Shi M,
Yao Y,
Fan X,
Li K,
Yu X,
Liu Y,
Wu Z,
Wang N *.
Sichuan University, Chengdu, P. R. China
Reversing the Enantioselectivity of Enzymatic Dynamic Kinetic Asymmetric Transformations
in the Synthesis of Fused Lactones.
ACS Catal. 2024;
14: 17480-17488
DOI:
10.1021/acscatal.4c05196
Keywords
ketoreductase - lactones - kinetic resolution - protein engineering
Significance
The authors present the design of an enzyme – ketoreductase – used to obtain polycyclic
lactones from β-ketoesters by dynamic kinetic resolution. The usefulness of the method
was demonstrated on 20 examples, obtained diastereo- and enantioselectively.

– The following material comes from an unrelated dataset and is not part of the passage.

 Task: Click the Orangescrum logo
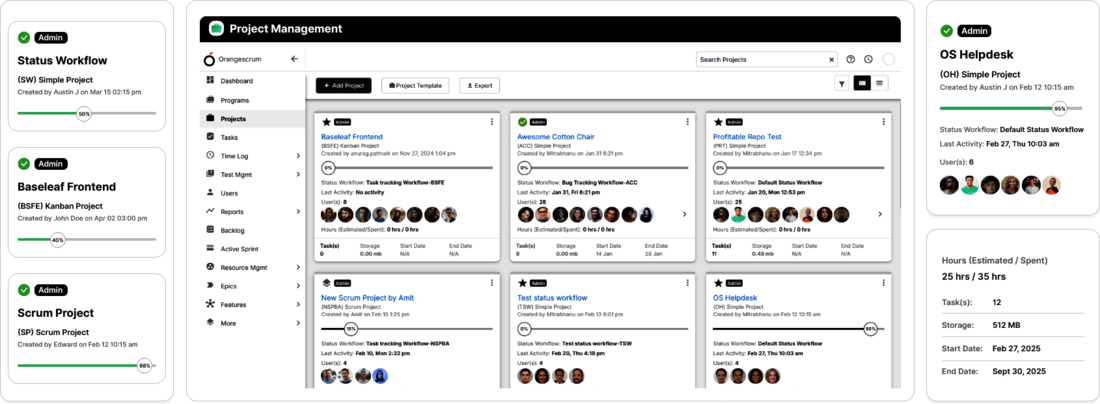pyautogui.click(x=209, y=60)
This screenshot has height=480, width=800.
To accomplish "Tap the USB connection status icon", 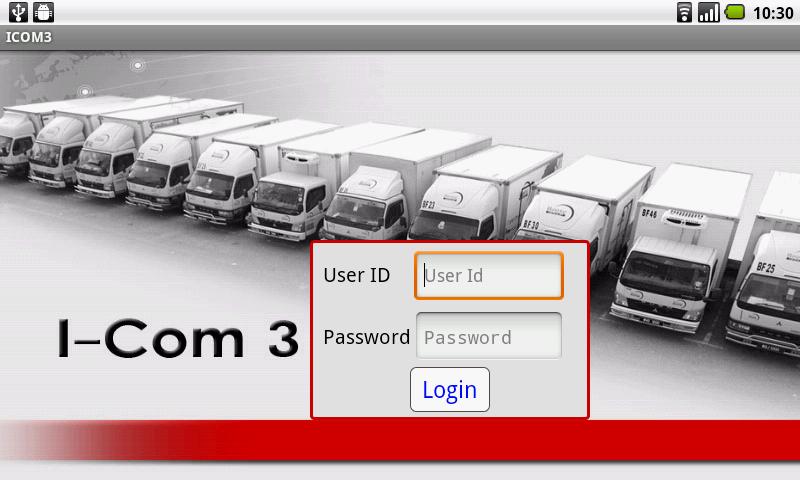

By changing
the enzyme mutant, the stereoselectivity of the reaction can be reversed, maintaining
decent enantioselectivity.
Comment
Since an enzyme is a complex biochemical structure, it is difficult to design it to
work enantioselectively on enantiomers opposite to the natural one. Shi et al. overcame
this limitation by developing a ketoreductase and presented two variants of the enzyme
that process both enantiomers via enantioselective dynamic kinetic resolution.